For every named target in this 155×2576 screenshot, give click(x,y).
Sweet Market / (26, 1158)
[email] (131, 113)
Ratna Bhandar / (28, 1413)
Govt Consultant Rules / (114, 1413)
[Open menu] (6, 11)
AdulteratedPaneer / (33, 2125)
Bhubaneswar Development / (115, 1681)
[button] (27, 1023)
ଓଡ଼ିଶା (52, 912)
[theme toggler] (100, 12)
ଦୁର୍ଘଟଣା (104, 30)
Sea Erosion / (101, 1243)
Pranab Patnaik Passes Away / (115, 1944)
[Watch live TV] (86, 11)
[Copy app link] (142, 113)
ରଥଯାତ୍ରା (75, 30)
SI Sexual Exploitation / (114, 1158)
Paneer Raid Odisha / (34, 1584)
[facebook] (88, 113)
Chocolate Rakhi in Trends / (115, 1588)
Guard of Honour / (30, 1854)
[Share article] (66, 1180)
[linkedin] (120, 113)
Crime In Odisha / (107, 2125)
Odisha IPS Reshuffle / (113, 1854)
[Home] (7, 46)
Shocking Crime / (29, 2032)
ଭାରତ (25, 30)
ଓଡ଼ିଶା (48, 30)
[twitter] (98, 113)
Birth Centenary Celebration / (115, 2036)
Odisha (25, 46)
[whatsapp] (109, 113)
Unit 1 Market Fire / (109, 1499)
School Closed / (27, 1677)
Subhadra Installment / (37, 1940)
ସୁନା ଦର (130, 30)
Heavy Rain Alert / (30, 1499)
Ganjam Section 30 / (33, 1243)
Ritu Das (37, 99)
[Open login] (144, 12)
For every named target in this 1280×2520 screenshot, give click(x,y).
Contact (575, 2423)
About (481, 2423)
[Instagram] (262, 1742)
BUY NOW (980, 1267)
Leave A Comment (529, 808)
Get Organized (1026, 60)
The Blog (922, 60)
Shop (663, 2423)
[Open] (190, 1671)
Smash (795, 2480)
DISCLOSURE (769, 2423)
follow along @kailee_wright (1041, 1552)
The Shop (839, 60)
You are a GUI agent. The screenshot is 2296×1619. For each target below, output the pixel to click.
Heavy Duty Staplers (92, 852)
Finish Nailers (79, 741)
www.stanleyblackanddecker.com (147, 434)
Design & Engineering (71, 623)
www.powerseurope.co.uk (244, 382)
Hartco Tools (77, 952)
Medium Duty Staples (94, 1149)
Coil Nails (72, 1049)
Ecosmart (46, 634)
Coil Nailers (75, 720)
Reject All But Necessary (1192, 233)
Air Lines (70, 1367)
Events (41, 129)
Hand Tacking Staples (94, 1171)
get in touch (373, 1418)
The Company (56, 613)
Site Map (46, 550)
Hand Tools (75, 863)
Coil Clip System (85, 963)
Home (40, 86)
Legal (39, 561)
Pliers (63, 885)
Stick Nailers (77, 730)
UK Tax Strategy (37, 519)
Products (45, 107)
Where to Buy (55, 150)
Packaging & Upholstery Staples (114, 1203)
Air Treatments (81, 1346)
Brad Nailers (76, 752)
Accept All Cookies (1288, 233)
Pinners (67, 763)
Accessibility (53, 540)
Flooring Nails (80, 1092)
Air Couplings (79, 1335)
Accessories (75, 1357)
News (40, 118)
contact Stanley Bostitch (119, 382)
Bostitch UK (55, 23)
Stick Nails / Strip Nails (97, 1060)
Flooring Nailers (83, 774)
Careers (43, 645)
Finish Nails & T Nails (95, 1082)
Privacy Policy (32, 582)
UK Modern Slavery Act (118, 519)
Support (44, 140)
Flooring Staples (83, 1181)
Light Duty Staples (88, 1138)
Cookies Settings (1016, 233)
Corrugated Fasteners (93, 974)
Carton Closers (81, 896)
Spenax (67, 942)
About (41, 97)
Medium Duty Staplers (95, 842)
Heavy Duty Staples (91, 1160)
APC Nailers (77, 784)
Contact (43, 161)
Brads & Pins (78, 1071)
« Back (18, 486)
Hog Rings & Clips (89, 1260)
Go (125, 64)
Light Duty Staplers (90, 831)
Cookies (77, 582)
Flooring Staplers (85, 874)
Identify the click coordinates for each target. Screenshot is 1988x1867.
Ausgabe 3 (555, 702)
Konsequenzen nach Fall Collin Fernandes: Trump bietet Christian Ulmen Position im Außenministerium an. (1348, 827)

» Your objective
From the first line to the last, return the listing exactly.

» Exercise output
For every named target in this 155×2576 screenshot, give click(x,y).
Sweet Market / (26, 1158)
[email] (131, 113)
Ratna Bhandar / (28, 1413)
Govt Consultant Rules / (114, 1413)
[Open menu] (6, 11)
AdulteratedPaneer / (33, 2125)
Bhubaneswar Development / (115, 1681)
[button] (27, 1023)
ଓଡ଼ିଶା (52, 912)
[theme toggler] (100, 12)
ଦୁର୍ଘଟଣା (104, 30)
Sea Erosion / (101, 1243)
Pranab Patnaik Passes Away / (115, 1944)
[Watch live TV] (86, 11)
[Copy app link] (142, 113)
ରଥଯାତ୍ରା (75, 30)
SI Sexual Exploitation / (114, 1158)
Paneer Raid Odisha / (34, 1584)
[facebook] (88, 113)
Chocolate Rakhi in Trends / (115, 1588)
Guard of Honour / (30, 1854)
[Share article] (66, 1180)
[linkedin] (120, 113)
Crime In Odisha / (107, 2125)
Odisha IPS Reshuffle / (113, 1854)
[Home] (7, 46)
Shocking Crime / (29, 2032)
ଭାରତ (25, 30)
ଓଡ଼ିଶା (48, 30)
[twitter] (98, 113)
Birth Centenary Celebration / (115, 2036)
Odisha (25, 46)
[whatsapp] (109, 113)
Unit 1 Market Fire / (109, 1499)
School Closed / (27, 1677)
Subhadra Installment / (37, 1940)
ସୁନା ଦର (130, 30)
Heavy Rain Alert / (30, 1499)
Ganjam Section 30 / (33, 1243)
Ritu Das (37, 99)
[Open login] (144, 12)
For every named target in this 1280×2520 screenshot, give click(x,y).
Contact (575, 2423)
About (481, 2423)
[Instagram] (262, 1742)
BUY NOW (980, 1267)
Leave A Comment (529, 808)
Get Organized (1026, 60)
The Blog (922, 60)
Shop (663, 2423)
[Open] (190, 1671)
Smash (795, 2480)
DISCLOSURE (769, 2423)
follow along @kailee_wright (1041, 1552)
The Shop (839, 60)
You are a GUI agent. The screenshot is 2296×1619. For each target below, output the pixel to click.
Heavy Duty Staplers (92, 852)
Finish Nailers (79, 741)
www.stanleyblackanddecker.com (147, 434)
Design & Engineering (71, 623)
www.powerseurope.co.uk (244, 382)
Hartco Tools (77, 952)
Medium Duty Staples (94, 1149)
Coil Nails (72, 1049)
Ecosmart (46, 634)
Coil Nailers (75, 720)
Reject All But Necessary (1192, 233)
Air Lines (70, 1367)
Events (41, 129)
Hand Tacking Staples (94, 1171)
get in touch (373, 1418)
The Company (56, 613)
Site Map (46, 550)
Hand Tools (75, 863)
Coil Clip System (85, 963)
Home (40, 86)
Legal (39, 561)
Pliers (63, 885)
Stick Nailers (77, 730)
UK Tax Strategy (37, 519)
Products (45, 107)
Where to Buy (55, 150)
Packaging & Upholstery Staples (114, 1203)
Air Treatments (81, 1346)
Brad Nailers (76, 752)
Accept All Cookies (1288, 233)
Pinners (67, 763)
Accessibility (53, 540)
Flooring Nails (80, 1092)
Air Couplings (79, 1335)
Accessories (75, 1357)
News (40, 118)
contact Stanley Bostitch (119, 382)
Bostitch UK (55, 23)
Stick Nails / Strip Nails (97, 1060)
Flooring Nailers (83, 774)
Careers (43, 645)
Finish Nails & T Nails (95, 1082)
Privacy Policy (32, 582)
UK Modern Slavery Act (118, 519)
Support (44, 140)
Flooring Staples (83, 1181)
Light Duty Staples (88, 1138)
Cookies Settings (1016, 233)
Corrugated Fasteners (93, 974)
Carton Closers (81, 896)
Spenax (67, 942)
About (41, 97)
Medium Duty Staplers (95, 842)
Heavy Duty Staples (91, 1160)
APC Nailers (77, 784)
Contact (43, 161)
Brads & Pins (78, 1071)
« Back (18, 486)
Hog Rings & Clips (89, 1260)
Go (125, 64)
Light Duty Staplers (90, 831)
Cookies (77, 582)
Flooring Staplers (85, 874)
Identify the click coordinates for each target. Screenshot is 1988x1867.
Ausgabe 3 (555, 702)
Konsequenzen nach Fall Collin Fernandes: Trump bietet Christian Ulmen Position im Außenministerium an. (1348, 827)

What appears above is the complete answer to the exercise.